Annals of Emergency Medicine
Volume 36, Issue 3 , Pages 233-236, September 2000

Dueling Meta-Analyses

Department of Emergency Medicine, University of Florida Health Science Center, Jacksonville, FL

Article Outline

Abstract 

[Wears RL. Dueling meta-analyses. Ann Emerg Med. September 2000;36:234-236.]

 

See related articles, p. 181 and p. 191 .

The replication of others’ results is a fundamental principle of the scientific method, yet we rarely see replication even attempted, much less reported in medical investigations. In this issue of Annals , the meta-analyses by Rowe et al1 and Alter et al2 on the use of magnesium in the treatment of acute bronchospasm offer a rare opportunity for independent, direct comparison of research methods and results. As is the case with most meta-analyses, the differences between studies are more interesting than the similarities.3 It is illustrative to compare these articles, particularly in light of a recent call for standardized reporting of meta-analyses.4 There are 3 general areas of difference: the studies selected for inclusion, the assessment of study quality, and the analysis of the results.
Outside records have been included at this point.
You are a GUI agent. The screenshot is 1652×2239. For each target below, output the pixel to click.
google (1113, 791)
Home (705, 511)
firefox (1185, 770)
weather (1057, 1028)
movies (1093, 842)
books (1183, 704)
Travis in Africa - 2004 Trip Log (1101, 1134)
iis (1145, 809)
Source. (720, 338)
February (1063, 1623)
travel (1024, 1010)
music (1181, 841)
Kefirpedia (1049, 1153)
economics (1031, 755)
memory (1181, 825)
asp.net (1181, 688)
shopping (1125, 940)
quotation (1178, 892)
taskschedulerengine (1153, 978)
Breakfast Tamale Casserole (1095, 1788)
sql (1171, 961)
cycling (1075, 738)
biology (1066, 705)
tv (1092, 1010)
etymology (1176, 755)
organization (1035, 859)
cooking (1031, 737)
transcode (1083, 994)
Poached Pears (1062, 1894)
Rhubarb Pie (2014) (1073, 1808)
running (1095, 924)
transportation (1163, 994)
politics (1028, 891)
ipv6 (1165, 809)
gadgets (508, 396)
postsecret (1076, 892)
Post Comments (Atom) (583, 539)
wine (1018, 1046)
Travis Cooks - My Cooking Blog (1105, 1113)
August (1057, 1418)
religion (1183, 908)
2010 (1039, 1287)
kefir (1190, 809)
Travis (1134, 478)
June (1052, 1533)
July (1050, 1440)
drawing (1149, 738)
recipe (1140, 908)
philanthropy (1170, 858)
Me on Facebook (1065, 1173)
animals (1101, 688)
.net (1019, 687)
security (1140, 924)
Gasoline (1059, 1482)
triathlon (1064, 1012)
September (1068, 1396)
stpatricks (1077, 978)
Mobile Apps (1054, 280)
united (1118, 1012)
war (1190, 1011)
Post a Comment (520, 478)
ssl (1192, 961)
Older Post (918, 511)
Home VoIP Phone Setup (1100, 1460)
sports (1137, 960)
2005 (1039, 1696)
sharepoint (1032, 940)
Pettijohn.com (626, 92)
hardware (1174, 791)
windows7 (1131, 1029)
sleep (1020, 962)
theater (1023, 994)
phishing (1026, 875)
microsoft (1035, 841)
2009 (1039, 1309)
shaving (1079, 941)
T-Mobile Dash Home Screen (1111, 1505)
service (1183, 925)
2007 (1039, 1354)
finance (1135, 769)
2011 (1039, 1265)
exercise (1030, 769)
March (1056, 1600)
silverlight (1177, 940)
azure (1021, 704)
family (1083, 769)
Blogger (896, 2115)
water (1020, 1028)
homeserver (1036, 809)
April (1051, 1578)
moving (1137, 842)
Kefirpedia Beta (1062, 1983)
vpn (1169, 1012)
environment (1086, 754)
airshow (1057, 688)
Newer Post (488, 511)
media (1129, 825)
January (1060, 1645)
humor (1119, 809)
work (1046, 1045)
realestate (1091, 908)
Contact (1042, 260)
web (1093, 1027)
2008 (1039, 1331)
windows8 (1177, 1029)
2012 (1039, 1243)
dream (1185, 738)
With similar questions, sources, and criteria, we would expect to find largely the same studies included in each meta-analysis. Both groups cast their nets widely to try to retrieve all relevant studies, both offered detail on the articles rejected, but in the end, they came up with slightly different sets of studies. Rowe et al1 from the Cochrane group, accepted 7 articles, and Alter et al2 accepted 9. One article included by Alter et al dealt with chronic obstructive pulmonary disease, so its exclusion from Rowe et al’s set, which was limited to asthma only, is appropriate. The other’s absence is puzzling, because it appears to be relevant and is not excluded by any of the stated exclusion criteria. It does not appear on the list of excluded studies (provided in the electronic version of the paper in the Cochrane Library), and was discovered by Alter et al’s group via author consultation, not by database searching.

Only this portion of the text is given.